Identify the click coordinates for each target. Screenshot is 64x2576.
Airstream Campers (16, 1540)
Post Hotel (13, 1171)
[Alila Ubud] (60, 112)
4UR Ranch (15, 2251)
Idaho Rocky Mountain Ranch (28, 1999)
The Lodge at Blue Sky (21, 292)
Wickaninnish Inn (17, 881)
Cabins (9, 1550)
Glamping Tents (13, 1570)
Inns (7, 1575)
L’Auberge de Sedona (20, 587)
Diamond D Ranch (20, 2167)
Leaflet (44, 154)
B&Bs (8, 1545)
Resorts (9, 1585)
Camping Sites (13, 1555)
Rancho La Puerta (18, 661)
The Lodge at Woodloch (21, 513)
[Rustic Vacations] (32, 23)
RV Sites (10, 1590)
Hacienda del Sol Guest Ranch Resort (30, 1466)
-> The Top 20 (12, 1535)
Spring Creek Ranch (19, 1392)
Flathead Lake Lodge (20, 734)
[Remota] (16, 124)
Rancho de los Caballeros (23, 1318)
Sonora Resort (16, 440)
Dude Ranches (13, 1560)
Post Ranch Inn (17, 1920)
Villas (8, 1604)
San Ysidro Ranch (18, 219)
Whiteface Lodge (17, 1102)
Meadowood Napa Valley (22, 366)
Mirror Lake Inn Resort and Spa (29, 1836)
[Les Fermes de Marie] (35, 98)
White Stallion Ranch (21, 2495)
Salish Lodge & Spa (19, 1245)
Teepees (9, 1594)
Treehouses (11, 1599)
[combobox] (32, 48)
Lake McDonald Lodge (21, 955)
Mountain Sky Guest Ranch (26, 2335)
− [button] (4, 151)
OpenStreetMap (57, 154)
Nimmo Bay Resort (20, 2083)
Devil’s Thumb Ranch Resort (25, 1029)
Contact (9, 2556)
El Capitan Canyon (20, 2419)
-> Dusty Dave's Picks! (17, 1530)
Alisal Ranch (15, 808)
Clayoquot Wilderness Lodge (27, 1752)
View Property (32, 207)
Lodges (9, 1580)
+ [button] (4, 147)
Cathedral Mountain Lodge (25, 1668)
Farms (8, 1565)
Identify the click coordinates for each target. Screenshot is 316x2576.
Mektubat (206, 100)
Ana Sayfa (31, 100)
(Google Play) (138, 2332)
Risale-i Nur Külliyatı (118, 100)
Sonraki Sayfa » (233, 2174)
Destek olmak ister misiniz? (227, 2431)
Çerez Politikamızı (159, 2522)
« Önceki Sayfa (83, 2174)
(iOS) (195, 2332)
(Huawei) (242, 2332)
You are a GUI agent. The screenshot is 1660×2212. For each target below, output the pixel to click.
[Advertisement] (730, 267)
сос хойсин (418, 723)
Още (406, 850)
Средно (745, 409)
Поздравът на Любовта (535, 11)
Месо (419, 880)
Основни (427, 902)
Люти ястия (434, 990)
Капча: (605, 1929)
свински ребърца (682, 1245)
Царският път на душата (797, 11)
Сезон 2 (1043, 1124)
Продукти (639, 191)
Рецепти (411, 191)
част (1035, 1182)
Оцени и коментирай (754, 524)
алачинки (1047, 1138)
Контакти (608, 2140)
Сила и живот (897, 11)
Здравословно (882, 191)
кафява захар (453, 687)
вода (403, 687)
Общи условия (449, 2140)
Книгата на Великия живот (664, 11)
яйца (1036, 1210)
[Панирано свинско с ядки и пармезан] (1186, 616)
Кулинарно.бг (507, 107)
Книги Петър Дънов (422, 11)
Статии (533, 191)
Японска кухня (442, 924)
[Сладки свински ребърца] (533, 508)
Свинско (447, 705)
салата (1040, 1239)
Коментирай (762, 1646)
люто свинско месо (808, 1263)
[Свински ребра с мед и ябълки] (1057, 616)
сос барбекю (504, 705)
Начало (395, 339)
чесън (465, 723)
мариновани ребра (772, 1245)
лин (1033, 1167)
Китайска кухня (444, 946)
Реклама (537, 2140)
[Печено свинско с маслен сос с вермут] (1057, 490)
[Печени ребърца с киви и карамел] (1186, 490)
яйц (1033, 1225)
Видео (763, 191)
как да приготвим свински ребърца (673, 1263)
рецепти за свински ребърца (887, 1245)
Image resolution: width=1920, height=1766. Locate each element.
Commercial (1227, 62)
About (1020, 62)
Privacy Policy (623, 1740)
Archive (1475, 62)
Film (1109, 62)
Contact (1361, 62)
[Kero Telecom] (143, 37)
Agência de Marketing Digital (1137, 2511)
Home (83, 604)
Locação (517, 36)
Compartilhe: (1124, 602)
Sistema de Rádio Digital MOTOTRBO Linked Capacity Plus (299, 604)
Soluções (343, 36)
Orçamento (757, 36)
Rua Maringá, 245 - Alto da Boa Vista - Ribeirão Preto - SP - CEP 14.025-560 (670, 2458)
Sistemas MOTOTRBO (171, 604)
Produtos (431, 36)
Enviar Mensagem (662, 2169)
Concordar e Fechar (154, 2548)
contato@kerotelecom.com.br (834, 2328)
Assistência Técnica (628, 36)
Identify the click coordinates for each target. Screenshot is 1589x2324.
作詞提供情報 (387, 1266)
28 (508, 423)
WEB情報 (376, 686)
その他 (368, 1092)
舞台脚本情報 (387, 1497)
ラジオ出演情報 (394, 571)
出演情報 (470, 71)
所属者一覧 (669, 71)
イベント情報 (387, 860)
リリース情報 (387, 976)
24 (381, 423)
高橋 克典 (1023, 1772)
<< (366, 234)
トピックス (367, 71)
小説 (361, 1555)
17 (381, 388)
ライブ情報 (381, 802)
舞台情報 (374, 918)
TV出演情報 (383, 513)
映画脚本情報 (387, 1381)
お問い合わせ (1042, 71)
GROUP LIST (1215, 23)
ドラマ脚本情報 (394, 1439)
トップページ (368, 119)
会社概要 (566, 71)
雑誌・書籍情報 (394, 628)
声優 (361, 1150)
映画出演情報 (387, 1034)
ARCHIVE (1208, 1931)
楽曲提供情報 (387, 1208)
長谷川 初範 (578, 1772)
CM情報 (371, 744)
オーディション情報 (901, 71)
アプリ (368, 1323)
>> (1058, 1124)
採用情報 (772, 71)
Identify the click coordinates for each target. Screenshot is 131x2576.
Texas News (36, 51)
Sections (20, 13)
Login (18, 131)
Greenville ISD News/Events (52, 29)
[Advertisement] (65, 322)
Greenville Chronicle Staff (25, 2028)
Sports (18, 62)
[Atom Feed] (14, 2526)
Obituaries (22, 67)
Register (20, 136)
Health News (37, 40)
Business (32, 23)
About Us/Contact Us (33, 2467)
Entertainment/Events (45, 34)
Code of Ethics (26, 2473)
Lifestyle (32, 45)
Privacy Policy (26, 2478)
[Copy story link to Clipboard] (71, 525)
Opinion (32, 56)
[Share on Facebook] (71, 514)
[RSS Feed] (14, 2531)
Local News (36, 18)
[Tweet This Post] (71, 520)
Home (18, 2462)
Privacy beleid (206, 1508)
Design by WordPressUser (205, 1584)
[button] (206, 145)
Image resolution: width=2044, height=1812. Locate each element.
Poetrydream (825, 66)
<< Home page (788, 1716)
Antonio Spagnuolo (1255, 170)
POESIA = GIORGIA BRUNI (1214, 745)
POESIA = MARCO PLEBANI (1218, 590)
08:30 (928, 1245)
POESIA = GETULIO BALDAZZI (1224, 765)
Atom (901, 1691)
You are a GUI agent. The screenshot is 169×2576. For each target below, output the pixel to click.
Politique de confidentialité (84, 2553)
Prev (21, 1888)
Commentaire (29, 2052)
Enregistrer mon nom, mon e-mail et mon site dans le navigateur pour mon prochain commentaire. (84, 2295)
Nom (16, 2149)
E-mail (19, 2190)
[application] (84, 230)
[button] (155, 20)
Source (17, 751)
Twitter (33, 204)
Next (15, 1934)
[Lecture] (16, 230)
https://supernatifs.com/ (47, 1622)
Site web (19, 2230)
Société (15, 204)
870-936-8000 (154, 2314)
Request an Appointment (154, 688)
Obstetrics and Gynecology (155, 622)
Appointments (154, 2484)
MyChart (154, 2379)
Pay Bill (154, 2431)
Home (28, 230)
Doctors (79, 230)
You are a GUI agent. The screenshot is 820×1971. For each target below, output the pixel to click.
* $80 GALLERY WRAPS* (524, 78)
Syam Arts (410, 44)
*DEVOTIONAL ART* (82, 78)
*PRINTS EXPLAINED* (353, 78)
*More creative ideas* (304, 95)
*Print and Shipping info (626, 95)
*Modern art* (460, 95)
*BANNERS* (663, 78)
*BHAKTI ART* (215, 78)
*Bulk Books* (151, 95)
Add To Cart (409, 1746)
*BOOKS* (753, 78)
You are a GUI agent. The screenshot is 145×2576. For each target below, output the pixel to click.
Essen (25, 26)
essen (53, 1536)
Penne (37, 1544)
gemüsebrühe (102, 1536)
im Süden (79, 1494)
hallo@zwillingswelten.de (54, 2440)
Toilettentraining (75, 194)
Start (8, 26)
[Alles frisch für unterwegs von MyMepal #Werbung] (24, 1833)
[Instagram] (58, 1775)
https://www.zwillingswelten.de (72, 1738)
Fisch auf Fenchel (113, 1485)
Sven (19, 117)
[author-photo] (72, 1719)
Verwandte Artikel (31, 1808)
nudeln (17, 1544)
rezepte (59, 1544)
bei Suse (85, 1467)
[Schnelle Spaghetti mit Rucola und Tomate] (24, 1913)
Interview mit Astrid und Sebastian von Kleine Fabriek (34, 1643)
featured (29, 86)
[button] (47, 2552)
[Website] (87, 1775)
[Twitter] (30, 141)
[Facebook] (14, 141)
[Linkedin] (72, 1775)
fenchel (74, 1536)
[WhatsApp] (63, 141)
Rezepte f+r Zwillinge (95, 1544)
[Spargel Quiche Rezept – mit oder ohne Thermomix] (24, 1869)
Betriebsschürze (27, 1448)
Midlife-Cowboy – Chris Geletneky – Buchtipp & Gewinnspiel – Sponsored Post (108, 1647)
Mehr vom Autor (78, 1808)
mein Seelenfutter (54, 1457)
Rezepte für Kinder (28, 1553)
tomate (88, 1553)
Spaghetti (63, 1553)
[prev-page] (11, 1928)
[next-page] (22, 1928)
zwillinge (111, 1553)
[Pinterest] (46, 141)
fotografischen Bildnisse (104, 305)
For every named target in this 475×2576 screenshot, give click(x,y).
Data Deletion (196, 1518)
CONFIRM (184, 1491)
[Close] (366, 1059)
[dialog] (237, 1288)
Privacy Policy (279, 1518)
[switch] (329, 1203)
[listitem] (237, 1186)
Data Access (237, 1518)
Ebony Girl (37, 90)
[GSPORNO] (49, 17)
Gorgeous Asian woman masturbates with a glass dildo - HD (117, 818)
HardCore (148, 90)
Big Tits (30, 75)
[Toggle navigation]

● WHAT IS EXPECTED:
Send back an exact copy of only the lines from the line with "Cabins (9, 1550)" up to and including the line with "Contact (9, 2556)" in the data above.

● RESULT OF THIS EXERCISE:
Cabins (9, 1550)
Glamping Tents (13, 1570)
Inns (7, 1575)
L’Auberge de Sedona (20, 587)
Diamond D Ranch (20, 2167)
Leaflet (44, 154)
B&Bs (8, 1545)
Resorts (9, 1585)
Camping Sites (13, 1555)
Rancho La Puerta (18, 661)
The Lodge at Woodloch (21, 513)
[Rustic Vacations] (32, 23)
RV Sites (10, 1590)
Hacienda del Sol Guest Ranch Resort (30, 1466)
-> The Top 20 (12, 1535)
Spring Creek Ranch (19, 1392)
Flathead Lake Lodge (20, 734)
[Remota] (16, 124)
Rancho de los Caballeros (23, 1318)
Sonora Resort (16, 440)
Dude Ranches (13, 1560)
Post Ranch Inn (17, 1920)
Villas (8, 1604)
San Ysidro Ranch (18, 219)
Whiteface Lodge (17, 1102)
Meadowood Napa Valley (22, 366)
Mirror Lake Inn Resort and Spa (29, 1836)
[Les Fermes de Marie] (35, 98)
White Stallion Ranch (21, 2495)
Salish Lodge & Spa (19, 1245)
Teepees (9, 1594)
Treehouses (11, 1599)
[combobox] (32, 48)
Lake McDonald Lodge (21, 955)
Mountain Sky Guest Ranch (26, 2335)
− [button] (4, 151)
OpenStreetMap (57, 154)
Nimmo Bay Resort (20, 2083)
Devil’s Thumb Ranch Resort (25, 1029)
Contact (9, 2556)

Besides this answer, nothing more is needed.